And where we should take AI with us in the coming year – with LLMs, vector search, MCP, GraphRAG and cybersecurity.
According to Dominik Tomicevic, CEO & Founder, Memgraph, as we look to 2026, we can expect strong interest from builders of practical AI chatbots and enterprise LLMs in using the Model Context Protocol (MCP) as a standard for connecting to external data sources, along with growing momentum behind GraphRAG — while still recognizing that vector search will continue to play an important and useful role.
Here, we share Tomicevik’s expert perspective on AI for the coming year:
Will MCP be a dominant and critical topic in AI discussions in 2026, due to its central role in enabling AI agents to securely and reliably interact with real-world data and systems?
Tomicevic: MCP yes, but it’s not a silver bullet on its own.
The moment you start connecting different types of data from multiple silos — CRM, ordering systems, manufacturing data — anything beyond simple retrieval becomes much more challenging. If you’re just building a documentation bot, basic search works fine. But once you start adding more sources, disappointment grows.
MCP is certainly under the spotlight right now as a potential way to solve the problem by providing a standardized way for an LLM to query different data sources. However, the LLM doesn’t understand your enterprise data, how you operate, your schema, how things are linked, or the implicit knowledge that isn’t documented.
In 2026, CIOs will need to capture as much structured and unstructured implicit knowledge as possible and start thinking about knowledge graphs and how everything ties together. Simply throwing more tools and more data at vectors and LLMs will only lead to worse performance and more hallucinations, making this an increasingly critical enterprise AI challenge.
Should vector search still continue to be in developers’ tool bags?
Tomicevic: While vector search isn’t nearly as comprehensive as GraphRAG, it still performs very well for simple retrieval tasks. We’ll see GraphRAG, and possibly other advanced techniques, used to synthesize data across complex organizational systems, providing LLMs with structured context and helping reduce hallucinations.
However, for many problems, vector search remains a perfectly sensible option and should always be considered. In other words, for simpler use cases, vector-only approaches are entirely adequate; they can get you in the ballpark and deliver good results.
I expect engineers will continue testing vector search on information retrieval cases where they already know the answers, as a way to evaluate their LLMs.
Do you see the rise of GraphRAG in 2026?
Tomicevic: For some teams, knowledge graphs can initially be a challenge if you’re not familiar with graph modeling. But once you have graph technology to structure your LLM, results improve dramatically.

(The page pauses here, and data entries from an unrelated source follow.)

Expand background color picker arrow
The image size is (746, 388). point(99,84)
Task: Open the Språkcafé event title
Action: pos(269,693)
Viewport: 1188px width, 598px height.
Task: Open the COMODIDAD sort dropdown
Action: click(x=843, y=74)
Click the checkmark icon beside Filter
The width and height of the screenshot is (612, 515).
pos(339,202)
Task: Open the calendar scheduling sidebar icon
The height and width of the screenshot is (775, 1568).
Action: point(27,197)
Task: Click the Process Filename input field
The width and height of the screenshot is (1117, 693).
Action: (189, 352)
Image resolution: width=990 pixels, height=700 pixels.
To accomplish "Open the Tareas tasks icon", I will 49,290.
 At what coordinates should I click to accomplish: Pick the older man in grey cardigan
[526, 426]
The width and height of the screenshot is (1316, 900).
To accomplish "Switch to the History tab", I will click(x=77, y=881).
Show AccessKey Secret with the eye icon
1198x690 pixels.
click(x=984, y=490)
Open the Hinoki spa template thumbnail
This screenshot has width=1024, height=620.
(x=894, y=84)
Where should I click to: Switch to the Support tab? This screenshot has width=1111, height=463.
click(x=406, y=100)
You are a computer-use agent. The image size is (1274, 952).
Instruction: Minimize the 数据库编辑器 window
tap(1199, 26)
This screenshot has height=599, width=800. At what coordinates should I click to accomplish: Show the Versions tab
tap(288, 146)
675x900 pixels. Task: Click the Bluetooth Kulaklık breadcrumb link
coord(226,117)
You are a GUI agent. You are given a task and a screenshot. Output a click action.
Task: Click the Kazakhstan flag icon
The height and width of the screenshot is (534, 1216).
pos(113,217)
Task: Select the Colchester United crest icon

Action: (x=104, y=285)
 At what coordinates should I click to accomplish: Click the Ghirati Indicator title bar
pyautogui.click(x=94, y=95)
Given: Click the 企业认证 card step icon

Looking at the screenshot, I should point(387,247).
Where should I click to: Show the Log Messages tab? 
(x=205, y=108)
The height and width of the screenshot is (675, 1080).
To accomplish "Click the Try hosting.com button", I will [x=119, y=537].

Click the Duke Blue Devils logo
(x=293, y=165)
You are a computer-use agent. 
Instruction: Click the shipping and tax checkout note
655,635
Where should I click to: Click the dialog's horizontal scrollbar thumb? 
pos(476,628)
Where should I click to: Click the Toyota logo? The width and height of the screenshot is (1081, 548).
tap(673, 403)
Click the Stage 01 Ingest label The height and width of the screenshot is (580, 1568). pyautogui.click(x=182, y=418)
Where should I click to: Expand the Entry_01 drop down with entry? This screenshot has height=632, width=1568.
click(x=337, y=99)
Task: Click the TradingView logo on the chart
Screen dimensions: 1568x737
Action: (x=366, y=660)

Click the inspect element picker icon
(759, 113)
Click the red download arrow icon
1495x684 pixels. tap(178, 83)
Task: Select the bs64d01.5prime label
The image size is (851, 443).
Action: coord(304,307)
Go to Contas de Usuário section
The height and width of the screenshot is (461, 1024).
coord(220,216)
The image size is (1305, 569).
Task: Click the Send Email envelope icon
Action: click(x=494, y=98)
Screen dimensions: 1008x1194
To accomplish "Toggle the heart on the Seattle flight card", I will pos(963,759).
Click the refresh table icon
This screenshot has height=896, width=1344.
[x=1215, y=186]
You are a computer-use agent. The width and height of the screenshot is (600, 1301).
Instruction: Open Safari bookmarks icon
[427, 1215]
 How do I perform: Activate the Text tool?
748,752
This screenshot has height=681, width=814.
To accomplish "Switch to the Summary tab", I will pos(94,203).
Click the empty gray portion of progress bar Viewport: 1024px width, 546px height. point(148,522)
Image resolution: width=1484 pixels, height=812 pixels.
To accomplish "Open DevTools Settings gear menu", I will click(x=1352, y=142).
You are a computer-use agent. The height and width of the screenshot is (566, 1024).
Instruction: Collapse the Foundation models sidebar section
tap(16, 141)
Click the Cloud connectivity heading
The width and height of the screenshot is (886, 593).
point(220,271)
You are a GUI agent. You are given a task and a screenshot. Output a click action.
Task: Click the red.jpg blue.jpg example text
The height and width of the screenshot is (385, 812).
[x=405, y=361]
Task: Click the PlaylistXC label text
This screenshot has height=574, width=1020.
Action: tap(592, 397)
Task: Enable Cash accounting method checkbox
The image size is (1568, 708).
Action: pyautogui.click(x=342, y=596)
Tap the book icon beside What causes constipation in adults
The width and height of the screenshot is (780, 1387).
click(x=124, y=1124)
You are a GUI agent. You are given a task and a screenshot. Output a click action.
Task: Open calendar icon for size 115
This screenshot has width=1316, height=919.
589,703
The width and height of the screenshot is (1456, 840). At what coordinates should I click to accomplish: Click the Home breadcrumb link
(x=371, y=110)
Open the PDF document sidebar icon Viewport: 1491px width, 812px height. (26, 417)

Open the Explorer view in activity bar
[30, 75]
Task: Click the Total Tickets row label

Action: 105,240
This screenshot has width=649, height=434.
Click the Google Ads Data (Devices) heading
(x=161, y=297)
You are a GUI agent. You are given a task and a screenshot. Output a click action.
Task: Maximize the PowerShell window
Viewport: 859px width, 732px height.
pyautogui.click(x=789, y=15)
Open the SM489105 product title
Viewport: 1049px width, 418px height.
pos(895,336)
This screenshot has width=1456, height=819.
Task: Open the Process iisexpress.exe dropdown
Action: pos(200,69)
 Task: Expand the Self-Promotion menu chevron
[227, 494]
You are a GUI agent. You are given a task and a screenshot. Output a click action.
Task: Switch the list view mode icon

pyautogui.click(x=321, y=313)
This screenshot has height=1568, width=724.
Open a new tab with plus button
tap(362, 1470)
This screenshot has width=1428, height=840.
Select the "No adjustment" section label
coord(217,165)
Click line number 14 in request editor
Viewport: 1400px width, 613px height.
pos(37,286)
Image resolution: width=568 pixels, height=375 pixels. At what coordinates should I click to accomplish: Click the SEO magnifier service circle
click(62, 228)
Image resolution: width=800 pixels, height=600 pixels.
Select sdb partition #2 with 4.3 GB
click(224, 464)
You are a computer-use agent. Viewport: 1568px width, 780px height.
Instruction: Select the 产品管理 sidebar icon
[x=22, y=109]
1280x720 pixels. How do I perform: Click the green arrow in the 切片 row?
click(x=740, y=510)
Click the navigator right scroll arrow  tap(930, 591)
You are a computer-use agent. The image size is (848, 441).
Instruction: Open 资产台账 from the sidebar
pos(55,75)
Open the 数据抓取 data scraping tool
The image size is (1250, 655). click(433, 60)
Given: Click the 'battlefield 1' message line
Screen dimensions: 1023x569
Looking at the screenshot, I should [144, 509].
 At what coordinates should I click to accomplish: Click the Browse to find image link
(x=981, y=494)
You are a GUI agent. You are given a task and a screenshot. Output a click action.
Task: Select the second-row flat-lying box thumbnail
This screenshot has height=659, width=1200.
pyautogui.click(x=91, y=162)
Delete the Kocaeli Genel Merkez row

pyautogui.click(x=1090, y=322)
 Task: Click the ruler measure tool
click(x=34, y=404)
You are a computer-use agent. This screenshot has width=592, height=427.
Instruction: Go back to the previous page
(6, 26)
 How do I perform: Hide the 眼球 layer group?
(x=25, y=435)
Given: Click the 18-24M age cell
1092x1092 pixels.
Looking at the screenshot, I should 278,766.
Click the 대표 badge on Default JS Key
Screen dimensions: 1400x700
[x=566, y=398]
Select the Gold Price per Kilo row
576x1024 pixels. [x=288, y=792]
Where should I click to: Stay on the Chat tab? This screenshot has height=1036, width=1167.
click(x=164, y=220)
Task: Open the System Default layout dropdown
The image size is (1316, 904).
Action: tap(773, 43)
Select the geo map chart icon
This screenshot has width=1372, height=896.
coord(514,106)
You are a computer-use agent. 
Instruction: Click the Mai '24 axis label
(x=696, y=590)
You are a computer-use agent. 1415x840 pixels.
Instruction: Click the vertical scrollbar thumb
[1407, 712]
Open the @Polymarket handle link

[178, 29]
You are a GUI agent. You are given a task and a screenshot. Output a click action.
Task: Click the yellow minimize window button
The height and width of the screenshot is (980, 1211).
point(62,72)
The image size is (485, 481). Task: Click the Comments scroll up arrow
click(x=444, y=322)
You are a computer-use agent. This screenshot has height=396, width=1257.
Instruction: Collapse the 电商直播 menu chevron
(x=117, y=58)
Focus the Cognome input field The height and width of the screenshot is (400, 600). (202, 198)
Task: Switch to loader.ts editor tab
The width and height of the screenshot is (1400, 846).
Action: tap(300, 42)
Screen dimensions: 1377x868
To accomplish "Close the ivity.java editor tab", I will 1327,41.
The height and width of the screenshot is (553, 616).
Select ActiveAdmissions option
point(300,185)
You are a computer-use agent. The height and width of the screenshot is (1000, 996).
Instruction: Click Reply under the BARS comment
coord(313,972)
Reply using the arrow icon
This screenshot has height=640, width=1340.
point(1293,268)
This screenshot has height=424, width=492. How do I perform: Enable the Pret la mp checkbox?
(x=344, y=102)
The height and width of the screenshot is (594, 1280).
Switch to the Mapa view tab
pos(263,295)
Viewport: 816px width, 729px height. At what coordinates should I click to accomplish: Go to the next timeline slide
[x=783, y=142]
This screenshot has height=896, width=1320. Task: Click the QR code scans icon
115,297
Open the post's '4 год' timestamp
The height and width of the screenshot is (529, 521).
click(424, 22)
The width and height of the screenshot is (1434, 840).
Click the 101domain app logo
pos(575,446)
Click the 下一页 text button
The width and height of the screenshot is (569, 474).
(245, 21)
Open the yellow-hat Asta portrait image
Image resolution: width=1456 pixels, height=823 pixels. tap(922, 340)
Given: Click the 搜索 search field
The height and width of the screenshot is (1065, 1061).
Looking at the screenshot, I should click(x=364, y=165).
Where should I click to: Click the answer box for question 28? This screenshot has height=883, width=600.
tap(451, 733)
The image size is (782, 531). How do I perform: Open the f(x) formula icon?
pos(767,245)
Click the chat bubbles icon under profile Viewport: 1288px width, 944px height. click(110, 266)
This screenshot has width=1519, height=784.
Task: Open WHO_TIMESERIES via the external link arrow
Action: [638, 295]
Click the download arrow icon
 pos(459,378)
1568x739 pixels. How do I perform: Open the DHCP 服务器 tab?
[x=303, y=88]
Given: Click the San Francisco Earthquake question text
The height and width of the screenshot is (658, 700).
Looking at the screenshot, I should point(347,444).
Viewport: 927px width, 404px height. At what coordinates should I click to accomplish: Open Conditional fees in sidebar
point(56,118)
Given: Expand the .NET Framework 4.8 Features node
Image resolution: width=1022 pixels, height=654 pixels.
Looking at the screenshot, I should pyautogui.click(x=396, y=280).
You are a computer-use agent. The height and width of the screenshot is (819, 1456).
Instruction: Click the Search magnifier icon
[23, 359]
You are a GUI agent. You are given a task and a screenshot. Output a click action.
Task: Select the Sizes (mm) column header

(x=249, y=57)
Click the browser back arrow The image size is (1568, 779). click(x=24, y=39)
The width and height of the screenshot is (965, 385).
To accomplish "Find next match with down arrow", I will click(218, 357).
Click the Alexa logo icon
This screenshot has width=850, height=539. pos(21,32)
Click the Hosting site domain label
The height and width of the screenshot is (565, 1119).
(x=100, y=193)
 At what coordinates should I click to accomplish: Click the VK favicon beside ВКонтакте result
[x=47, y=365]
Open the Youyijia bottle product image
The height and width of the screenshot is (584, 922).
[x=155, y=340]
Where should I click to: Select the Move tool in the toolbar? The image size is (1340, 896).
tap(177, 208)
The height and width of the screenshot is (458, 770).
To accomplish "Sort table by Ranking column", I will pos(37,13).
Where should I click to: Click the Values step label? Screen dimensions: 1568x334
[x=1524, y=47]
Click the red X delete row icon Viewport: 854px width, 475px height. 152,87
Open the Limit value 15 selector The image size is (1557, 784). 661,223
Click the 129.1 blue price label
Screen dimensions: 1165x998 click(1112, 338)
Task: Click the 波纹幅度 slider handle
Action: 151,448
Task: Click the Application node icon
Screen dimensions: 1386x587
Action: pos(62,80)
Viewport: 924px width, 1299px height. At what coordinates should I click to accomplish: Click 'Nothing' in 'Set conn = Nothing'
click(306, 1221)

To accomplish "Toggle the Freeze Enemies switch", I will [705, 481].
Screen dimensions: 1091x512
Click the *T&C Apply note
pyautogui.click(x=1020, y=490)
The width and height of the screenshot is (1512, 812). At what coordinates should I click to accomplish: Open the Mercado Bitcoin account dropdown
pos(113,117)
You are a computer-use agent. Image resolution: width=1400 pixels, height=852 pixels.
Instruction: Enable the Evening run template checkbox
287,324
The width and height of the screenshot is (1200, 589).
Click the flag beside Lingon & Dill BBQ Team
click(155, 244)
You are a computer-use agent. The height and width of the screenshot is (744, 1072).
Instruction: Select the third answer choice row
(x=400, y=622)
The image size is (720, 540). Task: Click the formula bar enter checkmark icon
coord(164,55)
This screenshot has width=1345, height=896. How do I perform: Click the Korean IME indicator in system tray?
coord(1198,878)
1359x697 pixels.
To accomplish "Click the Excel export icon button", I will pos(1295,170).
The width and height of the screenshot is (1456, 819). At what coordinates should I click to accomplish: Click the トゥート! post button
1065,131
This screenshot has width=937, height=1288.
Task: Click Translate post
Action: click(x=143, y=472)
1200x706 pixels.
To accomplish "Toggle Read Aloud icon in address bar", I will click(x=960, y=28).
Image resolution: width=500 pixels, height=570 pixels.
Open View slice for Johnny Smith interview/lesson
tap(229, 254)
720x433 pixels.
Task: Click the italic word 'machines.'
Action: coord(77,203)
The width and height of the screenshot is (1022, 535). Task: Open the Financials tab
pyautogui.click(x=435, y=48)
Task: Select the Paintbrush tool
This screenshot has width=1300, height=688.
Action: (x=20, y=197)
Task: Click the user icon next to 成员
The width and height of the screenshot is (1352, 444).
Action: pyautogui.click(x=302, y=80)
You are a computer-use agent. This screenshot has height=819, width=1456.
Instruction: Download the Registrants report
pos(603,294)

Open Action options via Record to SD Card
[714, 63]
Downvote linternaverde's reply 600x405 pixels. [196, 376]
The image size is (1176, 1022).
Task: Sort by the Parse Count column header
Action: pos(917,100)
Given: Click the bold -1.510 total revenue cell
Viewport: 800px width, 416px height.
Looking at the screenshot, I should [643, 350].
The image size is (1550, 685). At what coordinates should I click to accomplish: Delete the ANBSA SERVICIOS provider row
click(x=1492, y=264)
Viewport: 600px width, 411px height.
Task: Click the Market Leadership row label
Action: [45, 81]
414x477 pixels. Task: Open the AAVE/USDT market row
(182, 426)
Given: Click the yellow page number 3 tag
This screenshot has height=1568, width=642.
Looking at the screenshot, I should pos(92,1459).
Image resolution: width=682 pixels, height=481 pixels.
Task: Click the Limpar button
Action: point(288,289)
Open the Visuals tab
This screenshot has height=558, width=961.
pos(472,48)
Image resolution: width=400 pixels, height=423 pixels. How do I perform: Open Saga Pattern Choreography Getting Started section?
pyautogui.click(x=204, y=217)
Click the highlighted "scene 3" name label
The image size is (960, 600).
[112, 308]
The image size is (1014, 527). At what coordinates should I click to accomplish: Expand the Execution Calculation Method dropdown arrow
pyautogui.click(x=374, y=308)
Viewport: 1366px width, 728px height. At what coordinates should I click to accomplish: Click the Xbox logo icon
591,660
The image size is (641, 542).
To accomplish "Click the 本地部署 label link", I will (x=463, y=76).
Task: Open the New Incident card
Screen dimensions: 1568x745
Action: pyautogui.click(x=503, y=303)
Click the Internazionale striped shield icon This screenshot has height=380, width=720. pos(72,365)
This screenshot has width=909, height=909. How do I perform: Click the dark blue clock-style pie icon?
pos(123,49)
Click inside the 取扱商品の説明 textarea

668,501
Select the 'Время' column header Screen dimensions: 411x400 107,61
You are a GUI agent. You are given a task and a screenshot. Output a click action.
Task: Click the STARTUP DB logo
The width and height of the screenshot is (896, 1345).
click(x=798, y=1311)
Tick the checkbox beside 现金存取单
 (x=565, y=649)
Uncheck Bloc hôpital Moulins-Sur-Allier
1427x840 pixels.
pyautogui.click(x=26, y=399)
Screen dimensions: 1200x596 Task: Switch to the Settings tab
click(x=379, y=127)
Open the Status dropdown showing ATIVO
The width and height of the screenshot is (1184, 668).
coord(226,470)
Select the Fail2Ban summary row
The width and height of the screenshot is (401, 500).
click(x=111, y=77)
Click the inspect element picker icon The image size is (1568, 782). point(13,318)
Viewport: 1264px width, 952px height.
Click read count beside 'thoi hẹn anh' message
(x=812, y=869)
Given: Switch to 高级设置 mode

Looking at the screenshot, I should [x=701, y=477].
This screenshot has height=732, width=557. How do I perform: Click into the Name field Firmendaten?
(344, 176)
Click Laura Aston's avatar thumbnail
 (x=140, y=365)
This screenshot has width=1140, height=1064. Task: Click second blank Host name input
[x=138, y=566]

MCP gives LLMs significant power, and if you are building agents that can execute complex workflows, many tasks can actually be automated — but you still need good context.
Going forward, I expect many teams will agree that success requires both graphs and a proper flow of internal knowledge for each task.
Essentially, to succeed with generative AI in your business, you need two things: first, model your data and structure it as a knowledge graph to systematize your knowledge; second, use GraphRAG to extract and curate the right knowledge for the task at hand.
What do you think will be the next AI frontier?
Tomicevic: With so much AI-enabled fraud, cybersecurity is huge right now. I expect more and more CISOs will come to recognize that graphs are a natural fit for cybersecurity. Much of the ongoing activity by bad actors, combined with sensor data, naturally forms a graph — this is why many cybersecurity companies using graphs have been so successful.
Graphs don’t just monitor individual behavior; they correlate data across multiple actors and multi-pronged attacks. This is where graphs really shine.
And AI will make this even more powerful. Currently, systems surface insights for analysts, but humans are often overwhelmed by the sheer volume. By building agents to take automated actions, you could have millions of automated ‘bots’ — essentially a massive workforce protecting your organization.
I predict that these agents will initially work alongside human workflows, learning from experts until they’re ready to handle specialized tasks independently.
Will the “AI bubble” burst soon?
Tomicevic: The “AI bubble” isn’t a functionality problem, it’s an equity issue. If the money runs out, expectations will drop. Many AI initiatives are currently subsidized, which is good for consumers and for progress, but paying just $20 or $200 per month for AI is unrealistic without subsidy, as the true costs are far higher. OpenAI and others can’t charge a fair price like $2,000 a month because almost no one would pay it.
What I see playing out is some disruption potentially, but eventually prices will stabilize or efficiencies will improve enough to make the economics work. Hopefully, it doesn’t end up like micro-transportation — all those e-scooters! — where huge funding led to a boom and then everything wound up in the ditch.
and then everything wound up in the ditch.
I think we can agree that LLMs provide far more utility than scooters or even that other source of recent hype, blockchain. There may be a bubble because of the funding frenzy, but the underlying utility is real, and AI progress will continue to bring tangible benefits.